Dead code -- Symbols that are defined but never imported or referenced anywhere in the indexed codebase. These are candidates for removal.

Per-symbol quality with find_tech_debt

While code_health_report gives you the overview, find_tech_debt lets you drill into individual symbols:

find_tech_debt(repo="my-project", untested_only=true, limit=20)
{
  "symbols": [
    {
      "symbol_id": "src/handlers/auth.py::validate_token#function",
      "name": "validate_token",
      "has_tests": false,
      "has_docs": true,
      "has_types": true,
      "complexity": 12
    }
  ]
}

Filters let you focus on what matters:

Filter What it shows
untested_only=true Only symbols without tests
undocumented_only=true Only symbols without docstrings
min_complexity=10 Only symbols above a complexity threshold

Use this to target code review or prioritize technical debt. A function that is untested, undocumented, and highly complex is a higher risk than one that is merely missing a docstring.

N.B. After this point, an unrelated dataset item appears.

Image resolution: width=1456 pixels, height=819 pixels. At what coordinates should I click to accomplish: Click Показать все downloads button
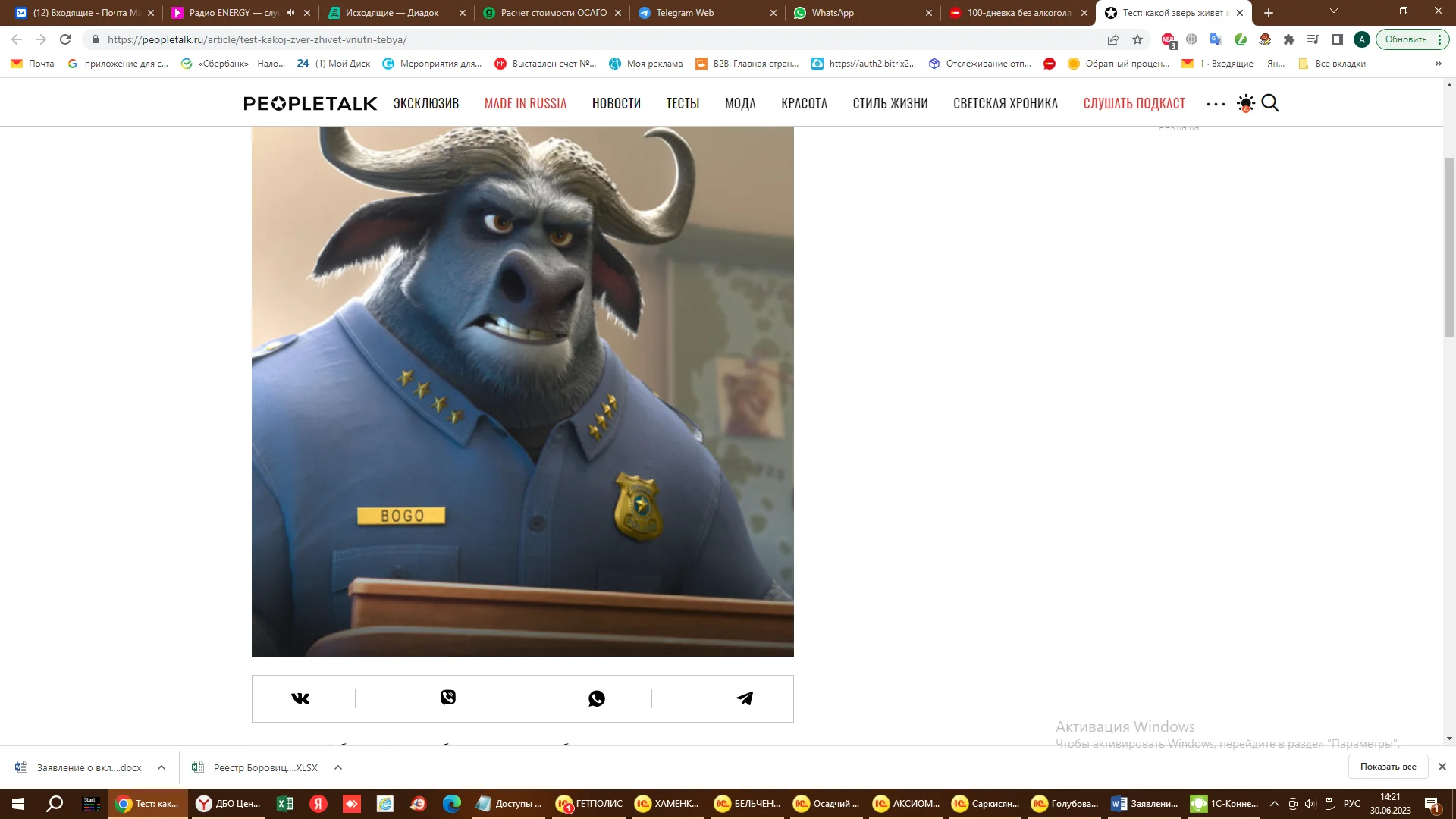pyautogui.click(x=1388, y=767)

Using quality data in your workflow

The quality report is most useful at two points:

Before a code review -- Run code_health_report to see the current state. Focus review attention on areas with low coverage or code smells. Use find_tech_debt(untested_only=true) to find which functions in the changed files lack tests.

After a refactoring -- Run the report again to confirm you have not introduced new smells or reduced coverage. Compare dead code counts to verify that removed code is actually gone from the index.

The report is fast (typically under 2 seconds) because all analysis is static -- it works entirely from the indexed data without hitting the filesystem or running any tests.